» **Schriftliche Aufgabe**: Schreibe die folgenden Einträge vollständig ab und tausche dabei jedes „screenshot“ gegen „screen capture“ aus.

» **Quelleinträge**:
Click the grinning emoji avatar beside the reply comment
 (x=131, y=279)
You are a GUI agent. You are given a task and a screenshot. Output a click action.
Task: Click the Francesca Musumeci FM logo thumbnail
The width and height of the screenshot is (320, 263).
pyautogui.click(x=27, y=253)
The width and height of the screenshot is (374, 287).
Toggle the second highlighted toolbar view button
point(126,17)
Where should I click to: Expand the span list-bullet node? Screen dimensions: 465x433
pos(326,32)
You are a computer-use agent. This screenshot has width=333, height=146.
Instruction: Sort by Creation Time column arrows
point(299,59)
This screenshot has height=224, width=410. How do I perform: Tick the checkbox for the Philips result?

» **Lösung der Aufgabe**:
Click the grinning emoji avatar beside the reply comment
 (x=131, y=279)
You are a GUI agent. You are given a task and a screen capture. Output a click action.
Task: Click the Francesca Musumeci FM logo thumbnail
The width and height of the screen capture is (320, 263).
pyautogui.click(x=27, y=253)
The width and height of the screen capture is (374, 287).
Toggle the second highlighted toolbar view button
point(126,17)
Where should I click to: Expand the span list-bullet node? Screen dimensions: 465x433
pos(326,32)
You are a computer-use agent. This screen capture has width=333, height=146.
Instruction: Sort by Creation Time column arrows
point(299,59)
This screen capture has height=224, width=410. How do I perform: Tick the checkbox for the Philips result?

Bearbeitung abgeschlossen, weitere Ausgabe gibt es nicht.